In adult female insects, certain proteins synthesized by the fat body and secreted into the hemolymph are delivered to the ovary, where they are taken up by developing oocytes. The most abundant of these is called vitellogenin. Once vitellogenin becomes a part of the egg yolk, it is called vitellin. Vitellogenins are typically large, phosphorylated lipoglycoproteins that are expressed specifically in adult females. Lipophorin is also taken up from hemolymph into eggs and provides additional lipids for use by the developing embryo. Vitellogenin and lipophorin are related in their amino acid sequences, indicating that they have a common ancestral gene. Vitellogenin, lipophorin, and a few other plasma proteins are taken up into oocytes by receptor-mediated endocytosis.

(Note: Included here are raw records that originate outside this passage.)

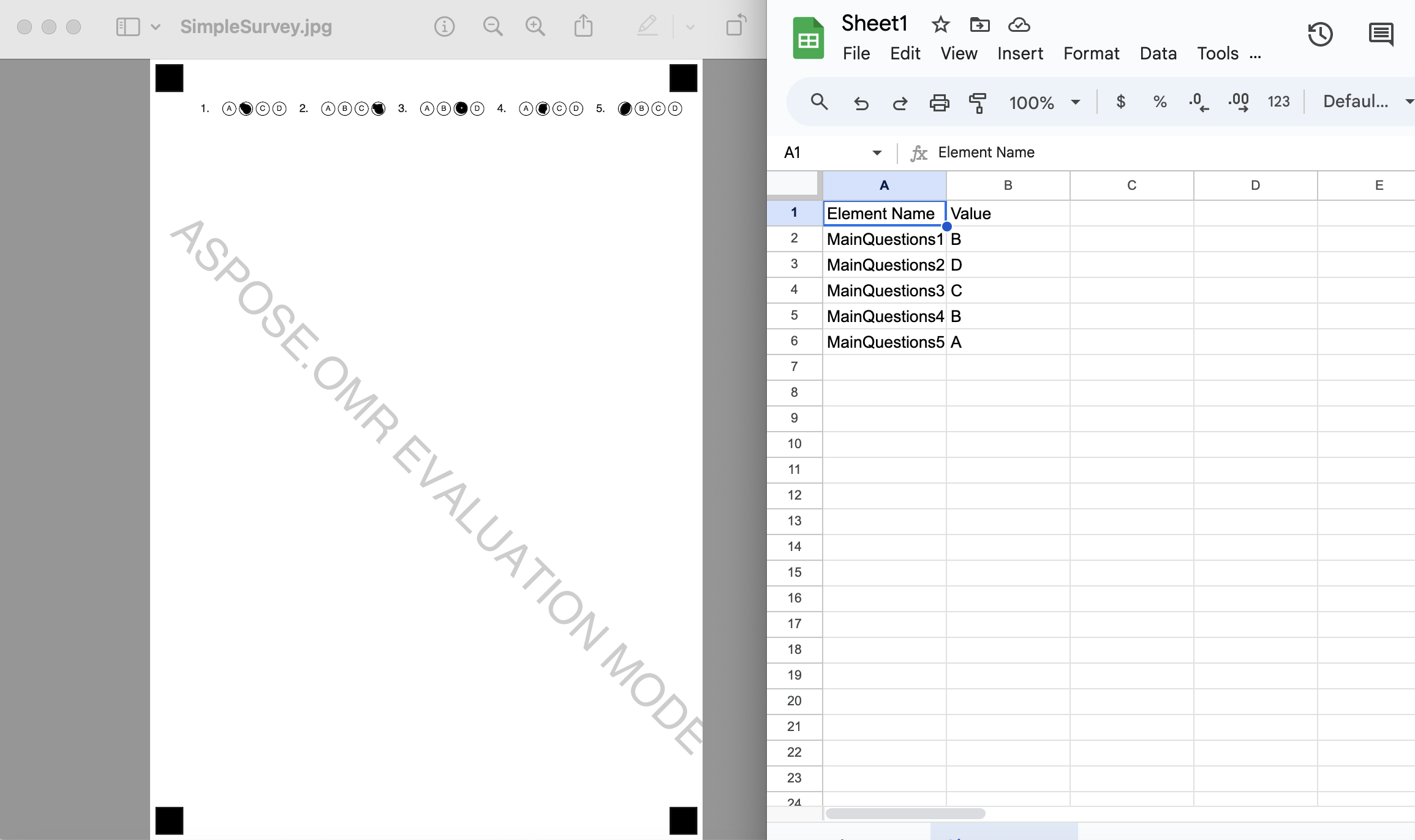Open the Data menu in Sheets
Image resolution: width=1415 pixels, height=840 pixels.
click(x=1158, y=53)
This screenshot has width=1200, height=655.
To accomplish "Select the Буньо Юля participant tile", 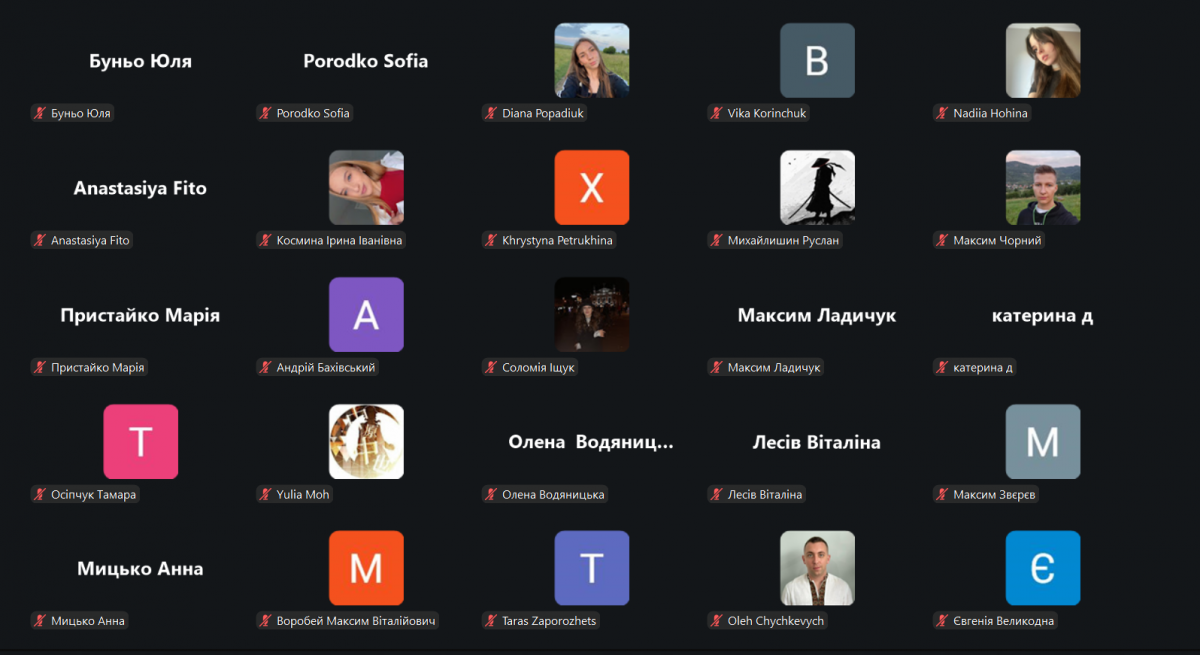I will (x=141, y=62).
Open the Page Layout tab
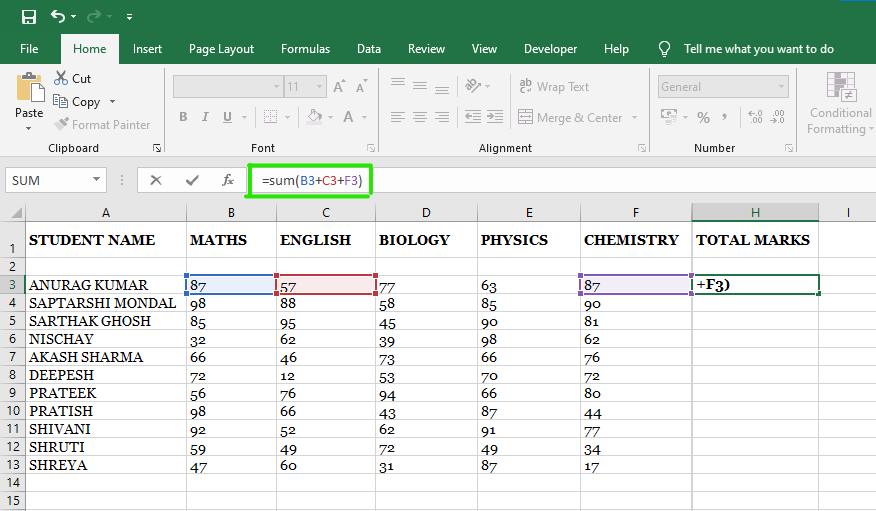This screenshot has height=511, width=876. point(221,49)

Proteins and Peptides Involved in Immune Responses

A group of plasma proteins functions in defense against microbial infection. Hemolymph of many insects contains lysozyme, an enzyme that degrades bacterial cell walls. In addition, low-molecular-weight antimicrobial peptides are synthesized in response to bacterial or fungal infection. Many of these peptides act by disrupting the integrity of bacterial cell membranes. Phenoloxidase, an enzyme present in plasma of some species and stored in hemocytes of others, is synthesized as an inactive precursor, prophenoloxidase. In response to infection or injury, prophenoloxidase is activated and catalyzes the production of quinones that polymerize to form the pigment melanin, which helps to trap and kill invading organisms. The tendency of hemolymph to darken has been known for more than 100 years, but this melanization has only recently become understood at a molecular level. Plasma contains proteins that bind to carbohydrates on the surface of microorganisms. This causes activation of a cascade of proteases that results in the proteolytic activation of prophenoloxidase. To regulate this immune response, plasma contains several types of proteins that function as protease inhibitors.